Film Review Blade Runner 2049

This image released by Warner Bros. Pictures shows Ryan Gosling in a scene from “Blade Runner 2049.”

Associated Press

When a sequel to "Blade Runner" was announced, you would have been hard pressed to find anyone outside of the entertainment industry who thought that was a good idea.

The original had become such a classic science-fiction film that a sequel - especially a sequel at a time when sequels already saturate what Hollywood releases - was an affront to fans. There were simply some movies that fans deemed off limits to both sequels and reboots.

Even when Denis Villeneuve ("Arrival") signed on to direct, there was still reticence.

Those worries proved to be all for naught.

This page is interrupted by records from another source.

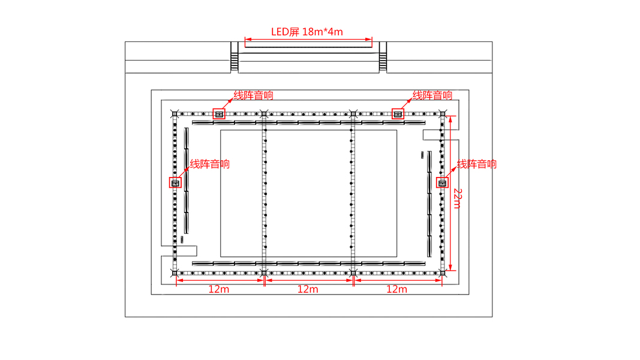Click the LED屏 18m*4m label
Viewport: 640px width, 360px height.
[307, 31]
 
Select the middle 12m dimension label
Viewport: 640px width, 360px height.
[308, 289]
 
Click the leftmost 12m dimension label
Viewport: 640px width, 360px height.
[219, 289]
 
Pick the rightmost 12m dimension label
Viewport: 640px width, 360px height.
[396, 289]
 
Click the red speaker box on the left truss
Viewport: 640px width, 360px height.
[176, 182]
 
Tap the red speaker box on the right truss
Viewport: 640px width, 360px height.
[443, 182]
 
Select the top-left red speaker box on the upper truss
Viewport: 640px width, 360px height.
[219, 113]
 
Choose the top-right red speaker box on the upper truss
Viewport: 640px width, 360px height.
[397, 113]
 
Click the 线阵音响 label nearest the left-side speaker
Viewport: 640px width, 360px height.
[209, 164]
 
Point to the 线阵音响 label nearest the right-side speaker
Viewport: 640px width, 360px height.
[477, 164]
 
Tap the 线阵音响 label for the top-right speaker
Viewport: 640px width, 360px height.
[432, 95]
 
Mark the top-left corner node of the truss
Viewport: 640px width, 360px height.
[175, 113]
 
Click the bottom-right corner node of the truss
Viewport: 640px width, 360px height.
[443, 273]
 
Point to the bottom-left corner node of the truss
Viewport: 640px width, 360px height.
[175, 273]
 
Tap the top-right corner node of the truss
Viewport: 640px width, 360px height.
[443, 113]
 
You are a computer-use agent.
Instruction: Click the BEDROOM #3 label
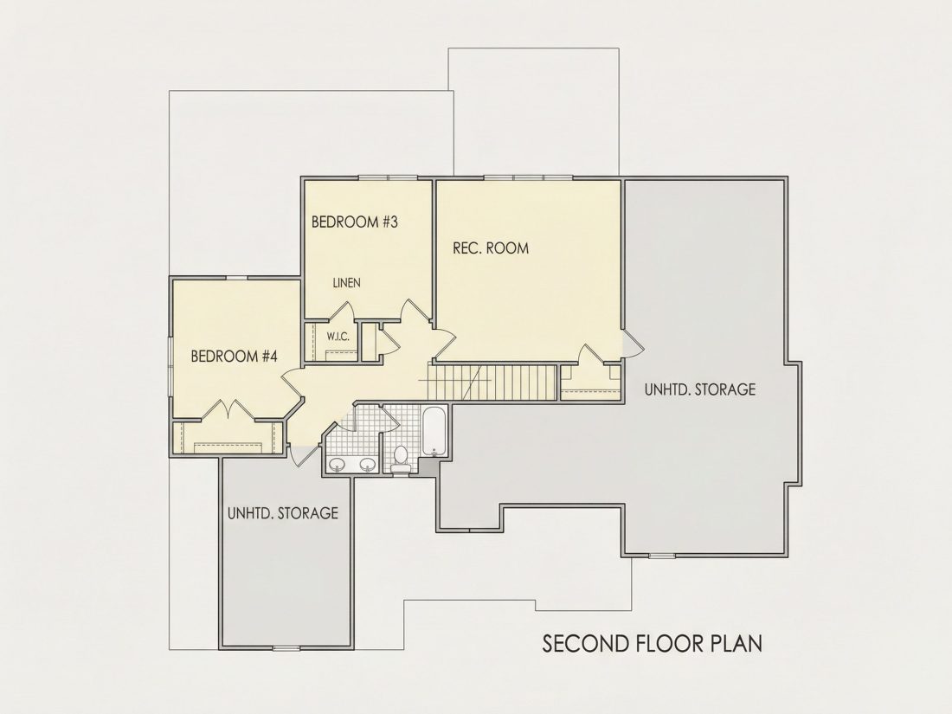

"Blade Runner 2049" is the rare kind of sequel that honors the original source while still offering something more - something new - without having to rely on nostalgia.

You're also unlikely to see another film quite like it this year.

I'm also assuming, by the meager box office weekends for the film, that most people have yet to see "2049." The studio seems focused on changing that - Warner Bros. has increased its social media and TV presence to tell viewers what critics and bloggers have to say about the film.

And what they're saying is wildly positive.

I won't be going against the grain in this review, either.

Villeneuve found success in crafting what could have been a rather involved story in "Arrival," and he has the same kind of pace and atmospheric storytelling in "2049."

This means the pace may be a little slower than what audiences are used to in big budget flicks. It clocks in at almost 3 hours for a runtime, though that's hardly rare among blockbusters nowadays (and you don't feel it as keenly as when you watch ... let's say ... any of the "Transformers" movies).

In writing a spoiler-free review for the film, it's easy to see why studios may have a hard time with marketing it. It's clear that "2049" is a feast for the eyes, with the type of visuals and atmosphere that you simply can't find in movies anymore.

At the same time, you can't reveal the bulk of the plot without getting into spoiler territory.

A Blade Runner (Ryan Gosling) is once again investigating a case, and his era of work comes years after a rebellion in which replicants fought for autonomy. There's quick enough exposition in the beginning of the film to set the stage, but what comes after that reveals too much of the story.

While I can't say I was as astounded or surprised by the story in "2049" as I was in "Arrival," the film keeps a steady guesswork to keep you invested in what happens. It may keep you preoccupied enough that you won't realize Harrison Ford doesn't make an appearance in the film until rather late in the game, despite his name being top billed with Gosling's.

The film is not without its flaws - the "villains" aren't quite fleshed out, and their purpose for their Terminator-like pursuit seems too simple for a movie that tries to make you question everyone's reality. But for a movie that had to tackle the question of how to proceed after "Blade Runner," "2049" answers in a way that feels like a natural progression without ever losing the goal of being its own film.